Introduction
Rendera is a painting program for Linux and Windows. It's a little unusual in that brushstrokes are "rendered" in after being created by the user. This allows the use of more expensive painting effects and blending modes since they don't have to keep up in realtime.
The program doesn't have layers but allows editing the alpha channel, so masked images may be exported as PNG images (or TGA for compatibility with older software).
I started this project around the year 2000. It was originally written in C using MINGW and the Win32 API, and was re-written starting in 2014 in C++ using the FLTK library.

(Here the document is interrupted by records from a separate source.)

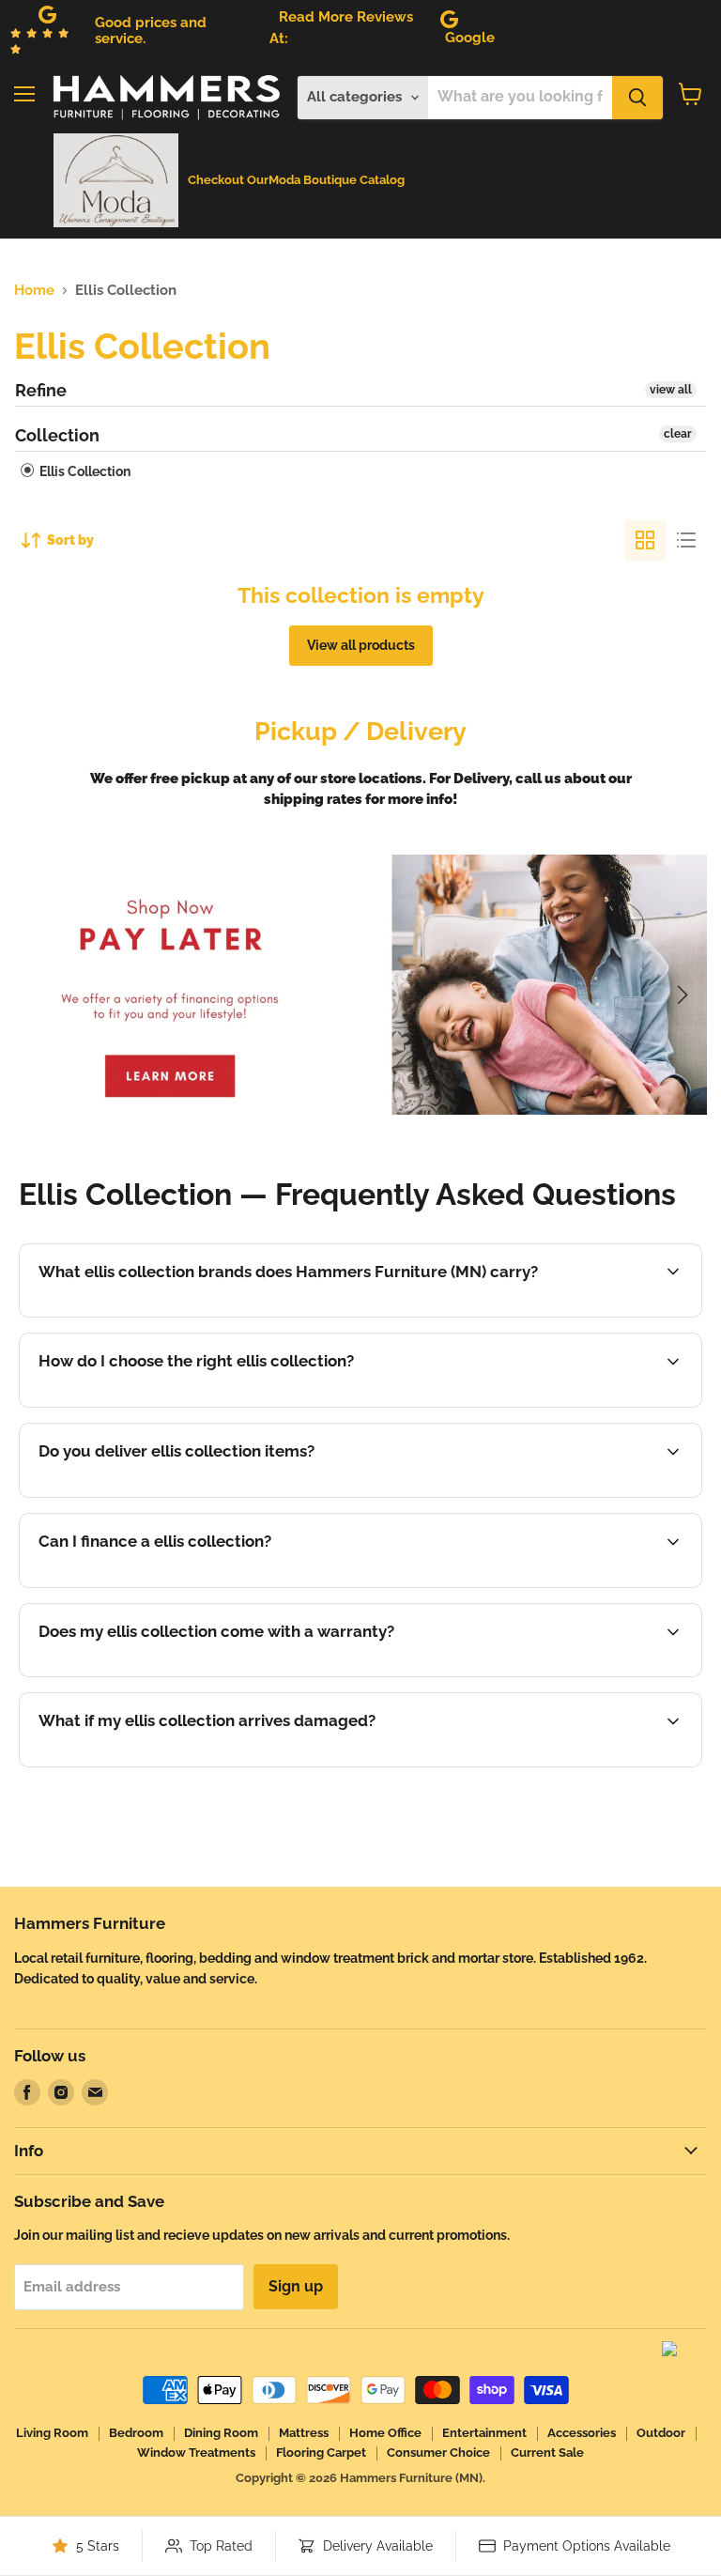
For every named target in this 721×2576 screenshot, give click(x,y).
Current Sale (547, 2452)
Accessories (581, 2433)
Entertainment (484, 2433)
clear (678, 433)
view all (671, 389)
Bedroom (136, 2433)
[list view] (686, 540)
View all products (361, 645)
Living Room (52, 2433)
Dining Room (221, 2433)
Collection (57, 435)
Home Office (385, 2433)
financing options (188, 1585)
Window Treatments (196, 2452)
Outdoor (661, 2433)
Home (34, 291)
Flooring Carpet (321, 2452)
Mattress (304, 2433)
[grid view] (645, 540)
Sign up (295, 2286)
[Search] (637, 97)
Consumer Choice (438, 2452)
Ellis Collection (83, 471)
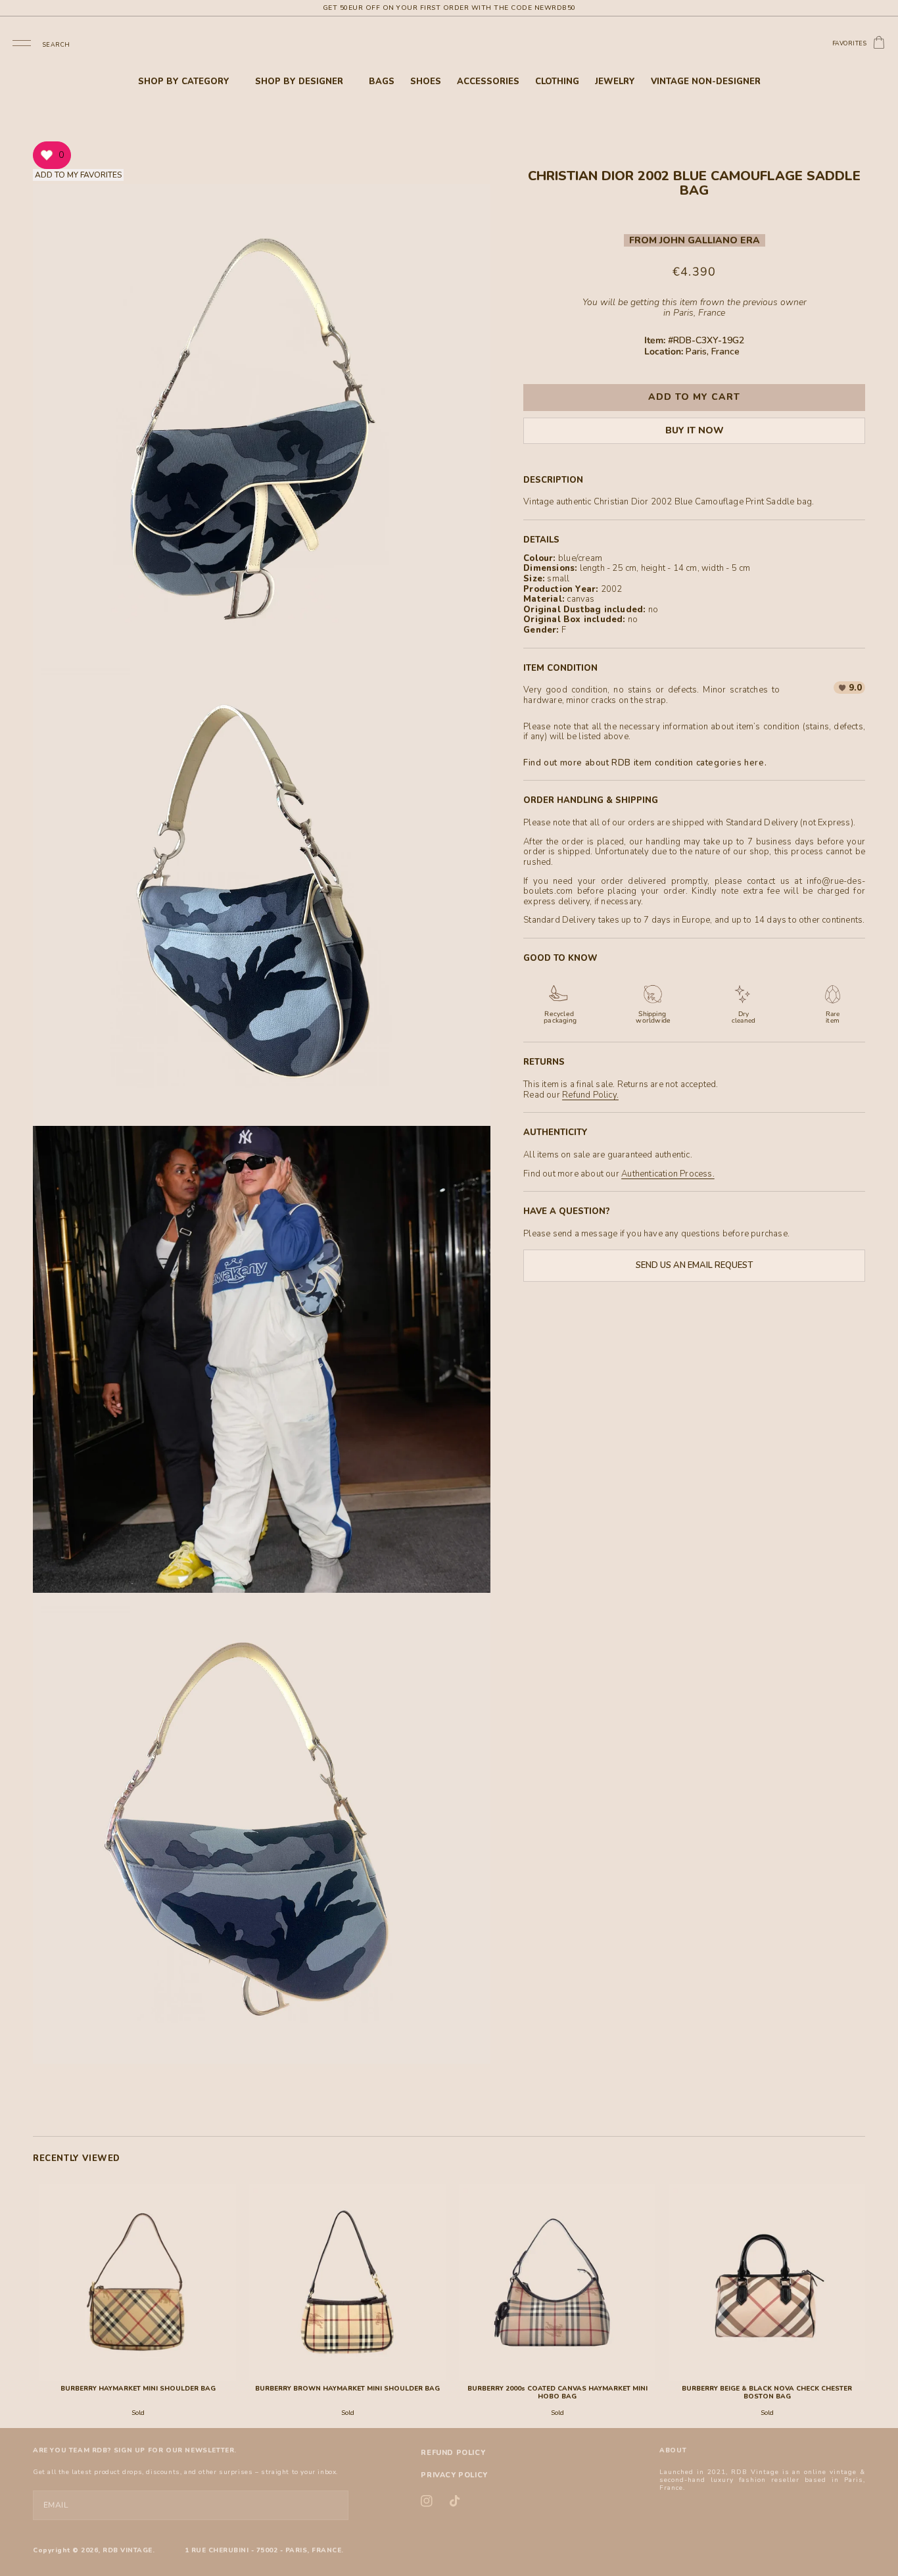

Windows release 0.2.7 (package contains both 32-bit and 64-bit versions):
rendera-0.2.7.zip
Source Code
I don't maintain Linux packages but compiling from source shouldn't be too terribly difficult.
Features
- Variety of art tools and blending modes
- Cloning mode
- Luminosity-based colorization
- Alpha masking
- Color reduction and dithering
- Automatic calculation of indexed PNG alpha levels
- Arbitrary image rotation
- Interactive offset
- Gaussian blur may be isolated to color or alpha
- Marble texture generator
- Rotate hue while preserving luminosity
- Restore filter for faded pictures
- Automatic dust removal from scanned images
- Fill with feathered edges
- Gamma-aware scaling and dithering
- Grid snapping
- Copy and paste selections
- Palette editor
- Multiple undo/redo
- Draw in 1:1, 2:1, or 1:2 aspect ratios
Command-Line Options
--mem=<value> | memory limit (in megabytes, default 1000) |
--undo=<value> | undo limit (1-100, default 16) |
--version | version information |
Rendera wasn't designed to support gigantic images very well. Painting will be slower and since undo currently stores whole copies of the image, it's possible to run out quickly.
The memory and undo options should be set according to how much system RAM is available and size/number of open images you intend to work with. Image memory usage is tracked and displayed in the lower-left hand corner.
Export Data
This is mainly intended to support programming projects for low-color systems like old computers and game consoles.
Indexed image data may be exported to a file via File/Export Data. Tile data will be exported in left-to-right, top-to-bottom order. The actual data stored is the palette index itself.
After selecting the tile size and color format, you can export Binary Data, Assembly, or a Java Array. It's probably best to have the aspect ratio, grid, and color palette set according to the target system while drawing.